[Document passage — start]
I wonder how you dealt with those subjects, how you made the decision what to include there, and what to directly assay. How difficult was it to approach an issue like the refugee crisis given your emphasis going in? Does that make sense? You have two different, fully-realized levels of engagement.

GLIDDEN: My whole mission when I went into the trip was to talk about how the journalism works. But as soon as you're sitting in on these interviews, and you're listening to people who have been displaced, you can be like, "Why am I talking about the journalism? This other stuff is so much more important."

I really struggled with that a lot. How can I have both of these things? When you juxtapose them, to me one seems so much more important than the other. But I think part of the message of the book is that this stuff is all important. It's important for us think about where journalism comes from, and it's important for us to talk about the Iraq War, and our role in it as Americans, and our decisions there and how we participated in what happened, indirectly or directly.
[Document passage — finish]
→ **Brief 1**: In the interview excerpt above, copy the part that opens with the words containing "I really struggled" and closes with "indirectly or directly." word for word.
→ **Brief 2**:
Answer these questions from the interview excerpt:
(a) What was Glidden's mission going into the trip?
(b) How many fully-realized levels of engagement does the interviewer say there are?
(c) Which war does Glidden say it's important for Americans to talk about?
→ **Brief 3**: What does the interview excerpt say? Sum it up in two sentences.
[Records supplied — start]
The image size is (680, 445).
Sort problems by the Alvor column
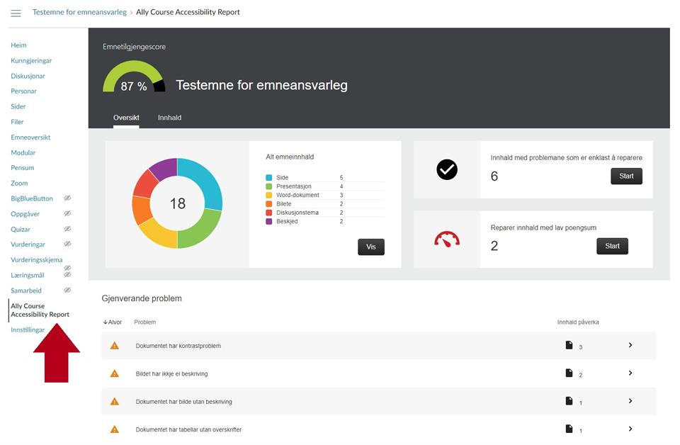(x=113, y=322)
[Records supplied — finish]
[Records supplied — start]
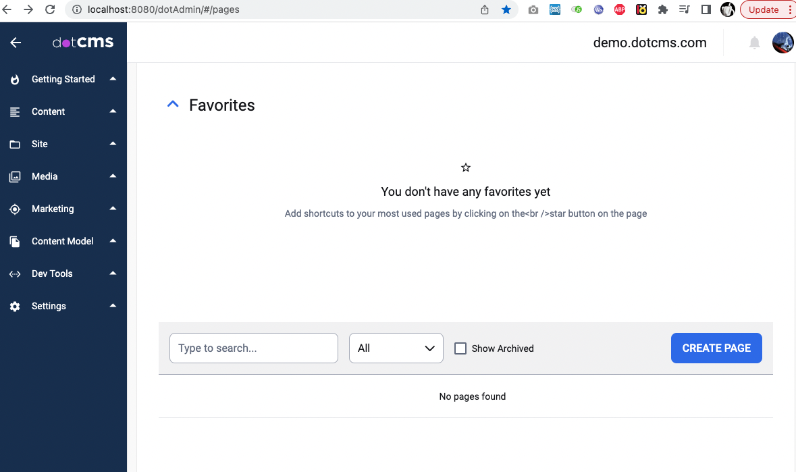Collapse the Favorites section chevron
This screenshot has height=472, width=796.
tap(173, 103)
[Records supplied — finish]
[Records supplied — start]
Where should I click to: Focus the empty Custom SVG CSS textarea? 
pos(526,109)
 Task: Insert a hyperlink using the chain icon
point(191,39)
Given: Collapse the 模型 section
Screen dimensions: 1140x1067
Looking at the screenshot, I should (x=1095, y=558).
[Records supplied — finish]
→ **Answer box 1**:
I really struggled with that a lot. How can I have both of these things? When you juxtapose them, to me one seems so much more important than the other. But I think part of the message of the book is that this stuff is all important. It's important for us think about where journalism comes from, and it's important for us to talk about the Iraq War, and our role in it as Americans, and our decisions there and how we participated in what happened, indirectly or directly.

→ **Answer box 2**:
(a) To talk about how the journalism works.
(b) Two.
(c) The Iraq War.

→ **Answer box 3**: Glidden set out on the trip intending to talk about how journalism works, but sitting in on interviews with displaced people made other matters seem far more important. After struggling to hold both subjects together, Glidden concludes that part of the book's message is that all of it is important, including where journalism comes from and the Iraq War and the American role in it.